WHAT TO DO:
1) Can you quote the GI Bill article word for word, starting with "There are many" and going on through "are funding limits."?
2) Can you write out the records again, starting with the line with "Task: Open the Globavend Holdings card title" and going on through the last line of the records, both ends included, with "screen capture" substituted for "screenshot" and nothing else changed? Give only those lines and leave out the pictures.

PASSAGE SHOWN:
May 30, 2024 | 5 min. read

Minimize college debt by maximizing military benefits and savings tools.

Regardless of your plan for educating yourself, the rising costs of higher education can be daunting. According to, the average annual cost of public college tuition and fees for the 2023-2024 school year was $28,840 for in-state residents and $46,730 for out-of-state students. And the average $60,420 price tag for private school can be even more intimidating.

Despite surging costs, the demand for a college education continues to increase as well. This perfect storm has contributed to total student loan debt of $1.75 trillion in the U.S., with the average graduate owing $28,950 in student loans, according to Forbes.

To avoid joining these grim statistics, it’s important to have a financial plan that accounts for all of the resources at your disposal—including the Post-9/11 GI Bill. This program is a standout benefit that, with proper planning, can be the key to earning a college degree with limited or no debt.

This article will go over GI Bill education benefits for service members and dependents that can help mitigate education costs but you can also get started by talking to your Financial Advisor. It will also include a GI Bill calculator to best determine the benefits available to you or your child as a recipient of GI Bill benefits. Your Advisor can help you make the most of your hard-earned benefits and recommend supplementary resources as part of a holistic, customized plan.

2024 GI Bill Benefits & Rates

There are many benefits of the Post-9/11 GI Bill. For starters, it covers the full cost of public school tuition for four years. For those with their hearts set on a private college or university, it can put a dent in the tuition bill, but there are funding limits.

First Command is here to help you determine possible uses for your GI Bill benefits. For starters, determining an estimation of your benefits based on the educational institution of your choosing and your location can give you the information you need to make a detailed plan. Using this GI Bill calculator can give you estimation of the benefits you’ll receive.

The Post-9/11 GI Bill can be used for undergraduate, graduate, vocational, licensing and certification classes, as long as the program is approved by the Department of Veterans Affairs. These programs can earn veterans a bachelor’s degree, master’s degree, vocational license, or other educational milestone to assist in their transition to civilian life.

Housing and Additional GI Bill Benefits

Active-duty service members receive the Basic Allowance for Housing (BAH) benefit to assist with the cost of housing while utilizing GI Bill benefits. These benefits are often increased each year to combat rising housing costs, and each eligible service member receives a benefit proportional to the cost of living in their specific location.

(Page and screen pointing data)

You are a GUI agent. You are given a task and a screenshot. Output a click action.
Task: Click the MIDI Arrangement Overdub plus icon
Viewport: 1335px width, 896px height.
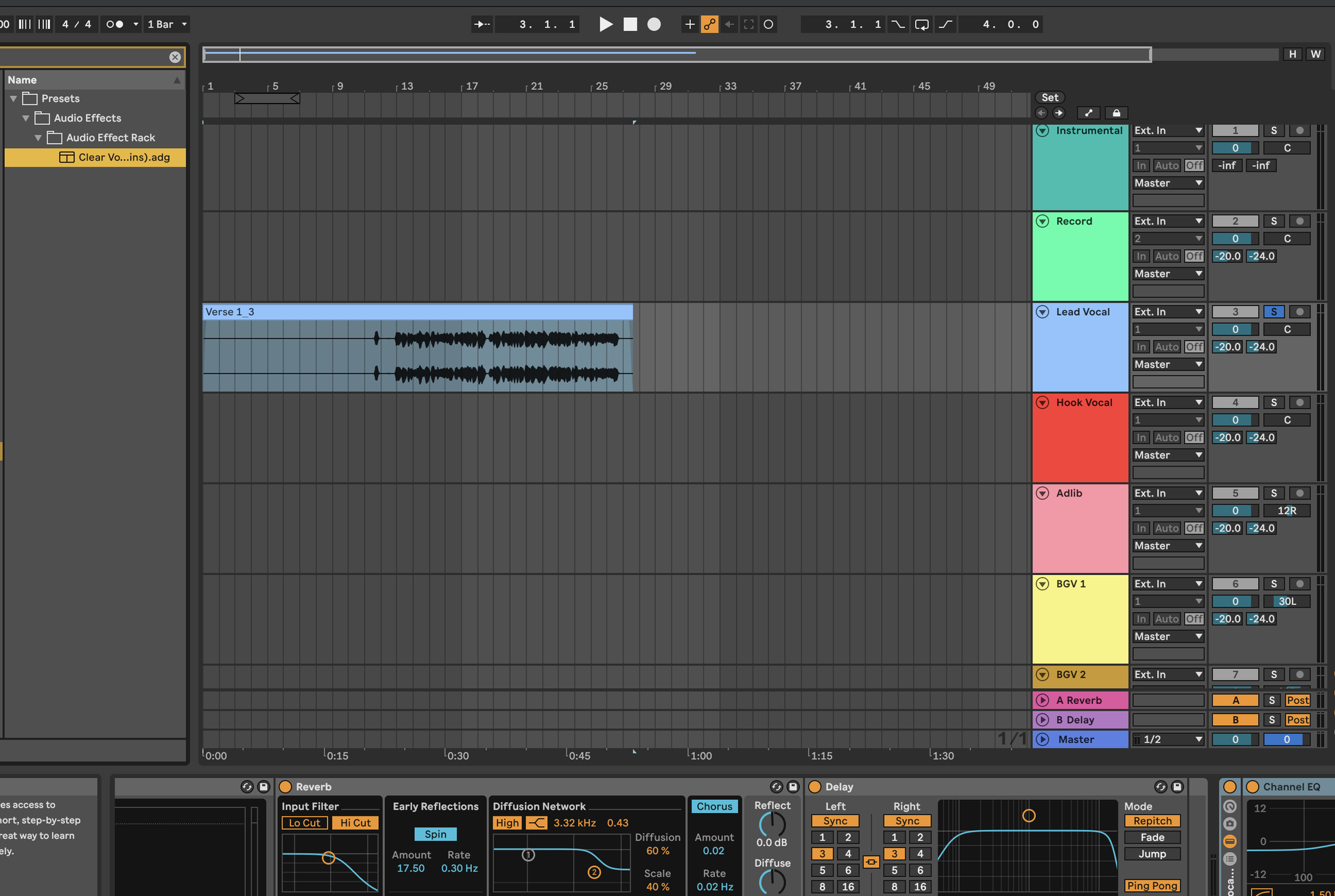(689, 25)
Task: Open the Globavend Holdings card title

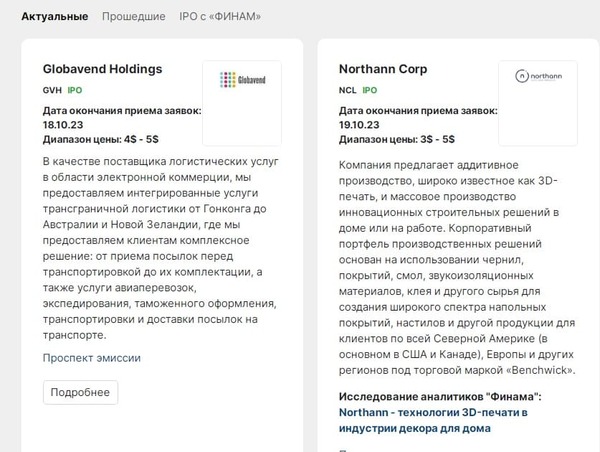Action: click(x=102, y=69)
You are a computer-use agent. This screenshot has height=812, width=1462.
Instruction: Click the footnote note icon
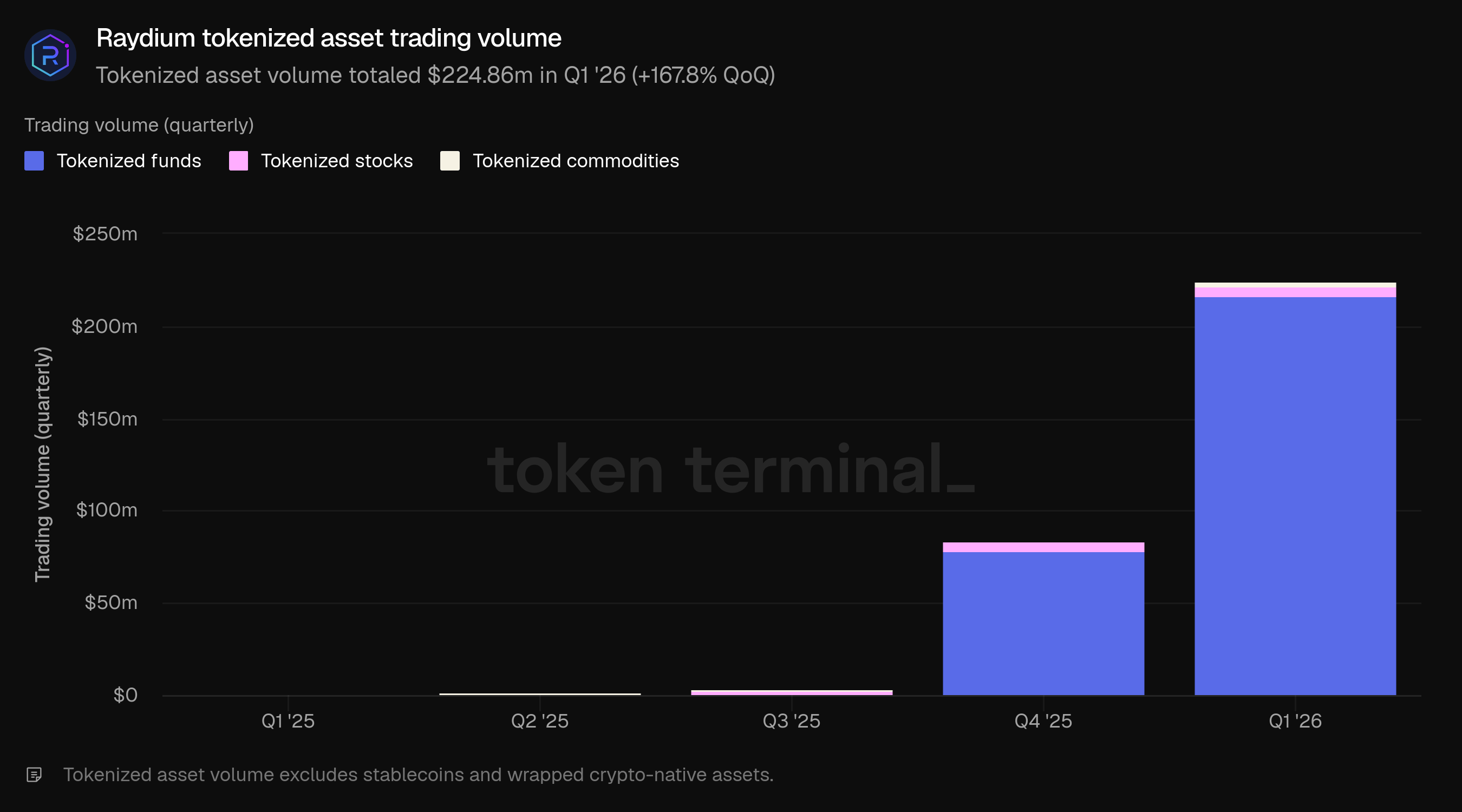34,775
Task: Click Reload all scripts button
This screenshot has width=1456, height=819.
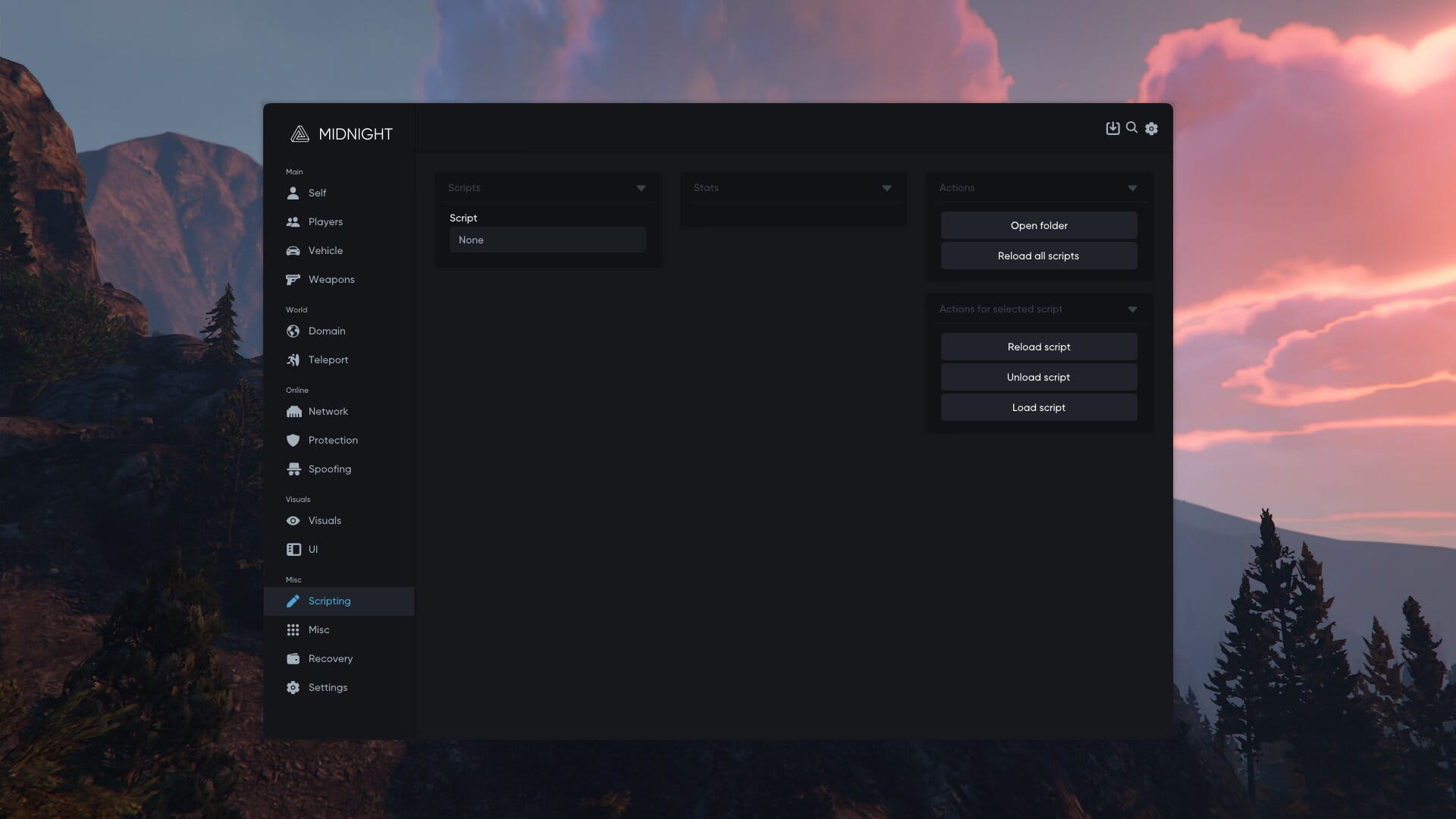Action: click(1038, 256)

SOLUTIONS BELOW:
1)
There are many benefits of the Post-9/11 GI Bill. For starters, it covers the full cost of public school tuition for four years. For those with their hearts set on a private college or university, it can put a dent in the tuition bill, but there are funding limits.

2)
Task: Open the Globavend Holdings card title

Action: click(x=102, y=69)
You are a computer-use agent. This screen capture has height=812, width=1462.
Instruction: Click the footnote note icon
34,775
Task: Click Reload all scripts button
This screen capture has width=1456, height=819.
Action: click(1038, 256)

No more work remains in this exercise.